Тяжесть сдавила сердце Саакадзе. Не долетел ли до него из глубины родных гор призыв маленькой босоногой девчонки, прыгавшей на тахте: «Брат! Мой большой брат!» Чуть глуше он продолжал читать:
«Но, мой Георгий, я рассчитываю на твердый ответ полководца: „Не следует!“ Мало ли что пастухи уверяют, будто видели, как царица Картли в последний раз прошла по камням Кватахевского ущелья и возле храма ангела растворилась в предрассветном тумане… Не вернее ли полагать, что скрылась она в отдаленном монастыре и даст о себе знать, когда ты с семьей вернешься в Тбилиси. На весах судьбы гири не постоянны…»
Не дочитав, Саакадзе еще ниже склонил голову. Он впал в глубокую задумчивость. Молчали «барсы», молчал и Папуна, только лицо его потемнело и руки вздрагивали так, словно рыдали.

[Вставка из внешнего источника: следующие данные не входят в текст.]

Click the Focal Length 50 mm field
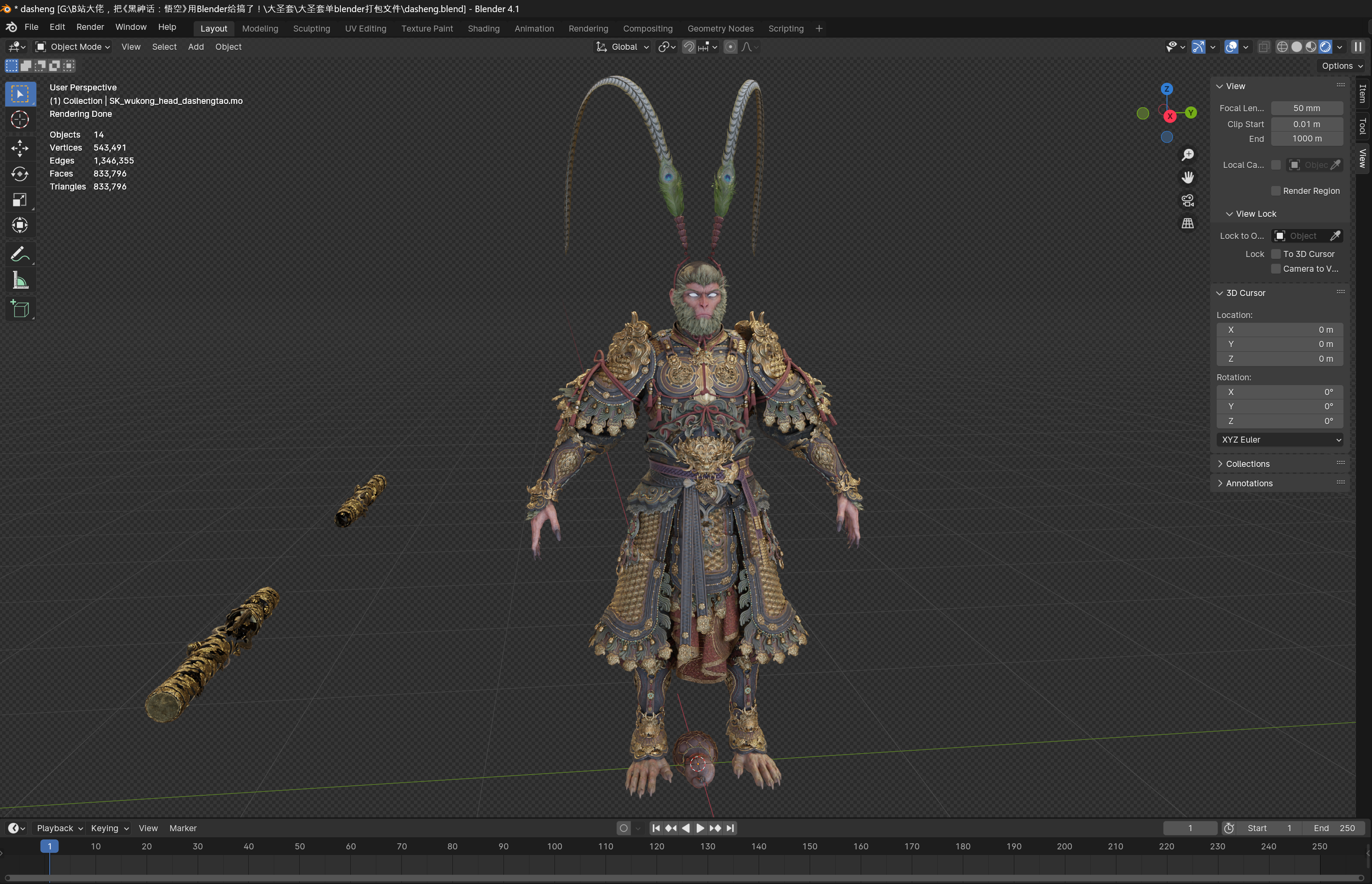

Туманы! Туманы! Черные, с кровавыми отсветами на краях, они опять затмили даль, путая дороги, тропы и обрекая на муку. Тэкле! Не он ли виноват в гибели нежно любимой Тэкле! Бесспорно он, Моурави, названный народом великим, но за какие деяния? Не за единоборство ли с призраками, постоянно окружавшими его и неуловимыми. А могло ли быть иначе? Нет! Разве царь Луарсаб, принявший страдальческий венец, но уронивший корону, мог стать объединителем, как царь Давид Строитель, Грузии? Нет! Луарсаб Второй, точно сошедший с изысканного рисунка, был царем князей, он был с ними, с Шадиманом. Видит бог, он, Саакадзе, не хотел гибели возлюбленного мужа маленькой Тэкле, величие души которой нельзя измерить земной мерой. Но родина! Родина выше всего! Паата! Не во имя ли родины принесена жертва? И если потребуется, то и он, первый обязанный, отдаст свою кровь до последней капли за неповторимую Картли!
— О-о!.. Пойду сменю черную повязку на белую.
Матарс сдернул с глаза повязку и, держась за сердце и шатаясь, поплелся к выходу.
Будто по команде, «барсы» поднялись, рванулись к дверям, не смотря друг на друга, как бы чего-то стесняясь. Разойдясь по комнатам, они уткнулись в мутаки, стремясь уверить себя в том, что спят и видят сон, немыслимо тяжелый и все же только сон. Один лишь Гиви не хотел скрывать горе и рыдал так, как никогда не рыдал даже в далеком детстве.
Сколько можно было еще утаивать печаль, не имевшую пределов? Саакадзе спрятал недочитанное послание в ларец и направился в покои Русудан.